TO DO
From the material below, please set down exactly the lines starting with the one with "You are a computer-use" and going on through the one with "Viewport: 1076px width, 625px height.", without a single picture.

[Start of section]

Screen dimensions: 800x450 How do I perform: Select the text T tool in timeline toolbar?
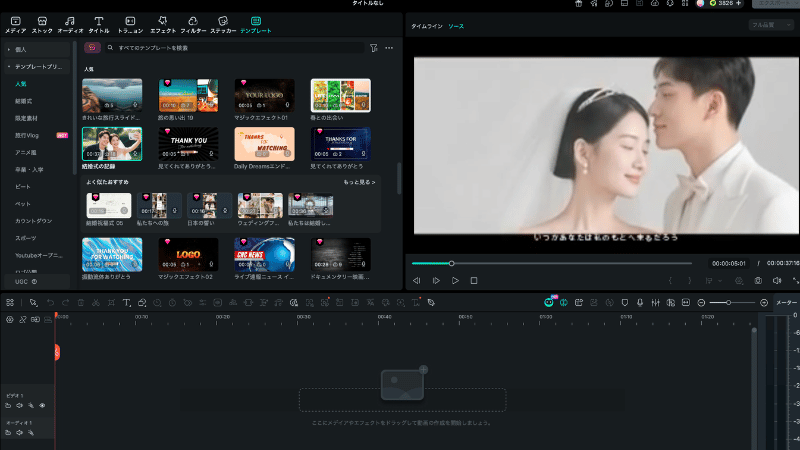pos(127,303)
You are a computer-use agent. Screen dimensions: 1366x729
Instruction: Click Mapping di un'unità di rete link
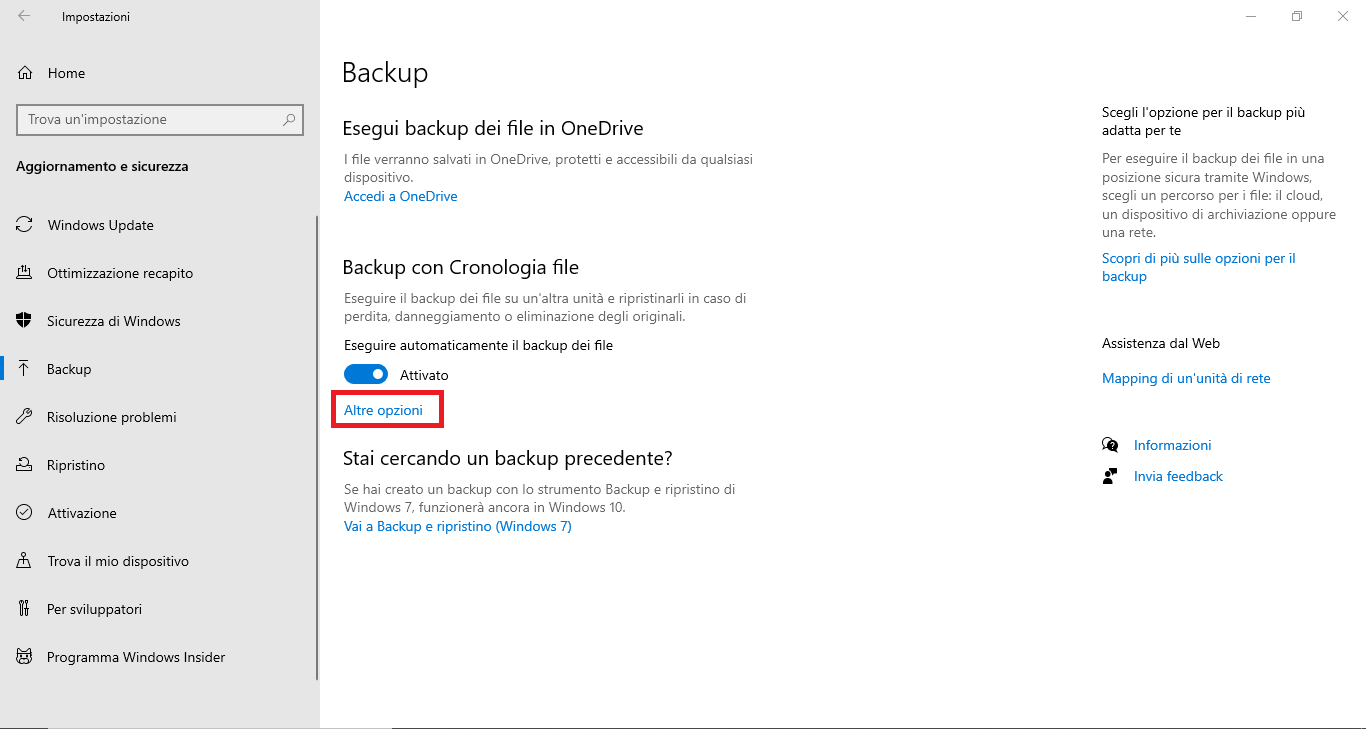[x=1186, y=378]
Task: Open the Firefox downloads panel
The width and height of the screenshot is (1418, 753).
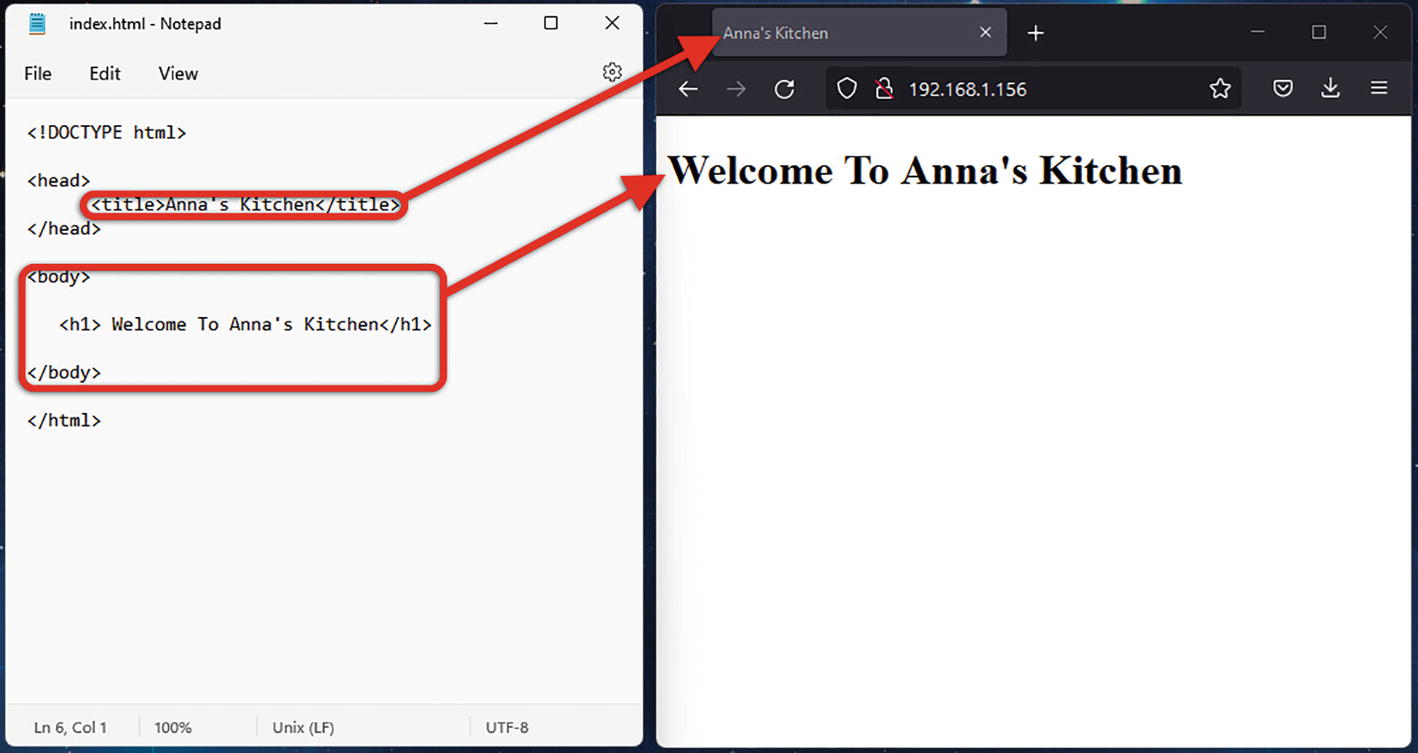Action: (x=1331, y=89)
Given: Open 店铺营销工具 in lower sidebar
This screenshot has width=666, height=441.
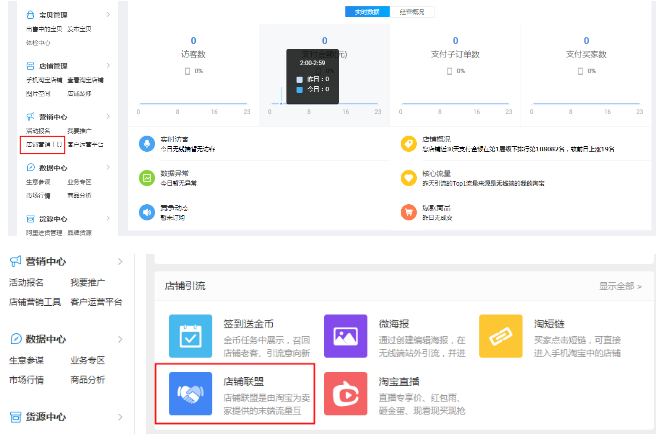Looking at the screenshot, I should (35, 302).
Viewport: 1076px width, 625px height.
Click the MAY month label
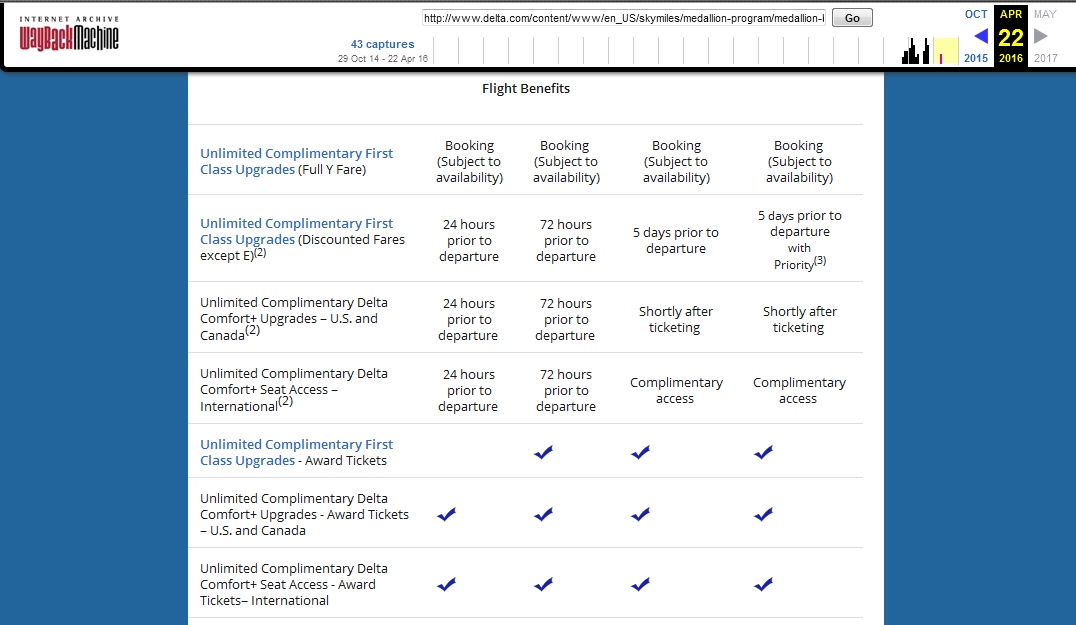pyautogui.click(x=1045, y=14)
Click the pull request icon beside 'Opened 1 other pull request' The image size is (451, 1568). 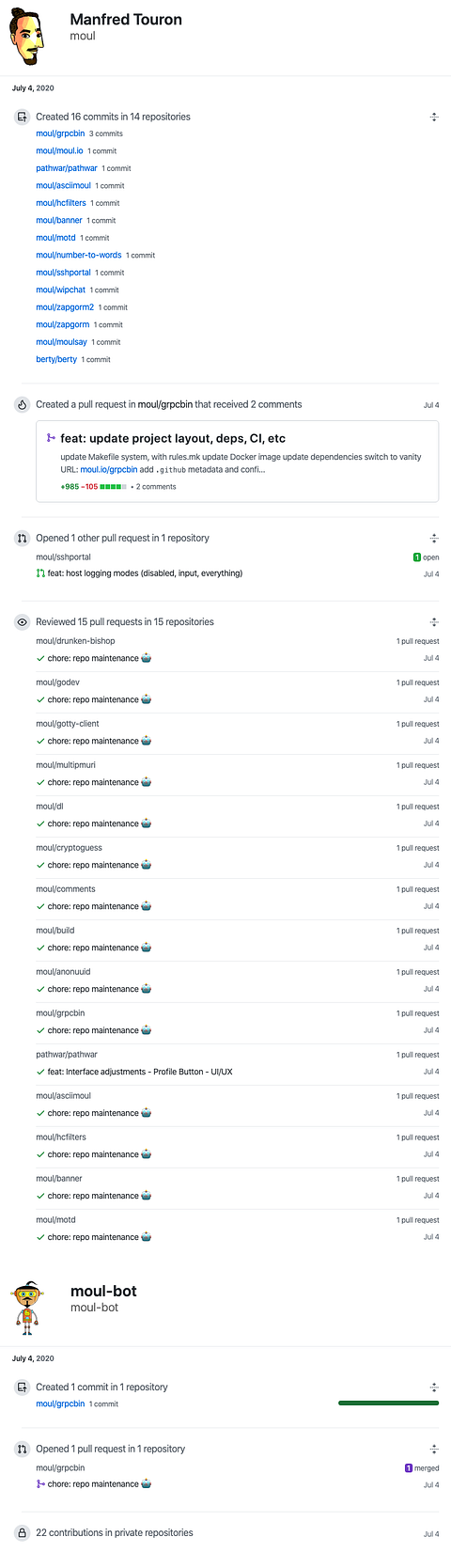point(22,538)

[End of section]

FINISHED TASK
You are a computer-use agent. Screen dimensions: 1366x729
Instruction: Click Mapping di un'unità di rete link
[x=1186, y=378]
Task: Open the Firefox downloads panel
The width and height of the screenshot is (1418, 753).
Action: (x=1331, y=89)
Given: Open 店铺营销工具 in lower sidebar
This screenshot has width=666, height=441.
Looking at the screenshot, I should (35, 302).
Viewport: 1076px width, 625px height.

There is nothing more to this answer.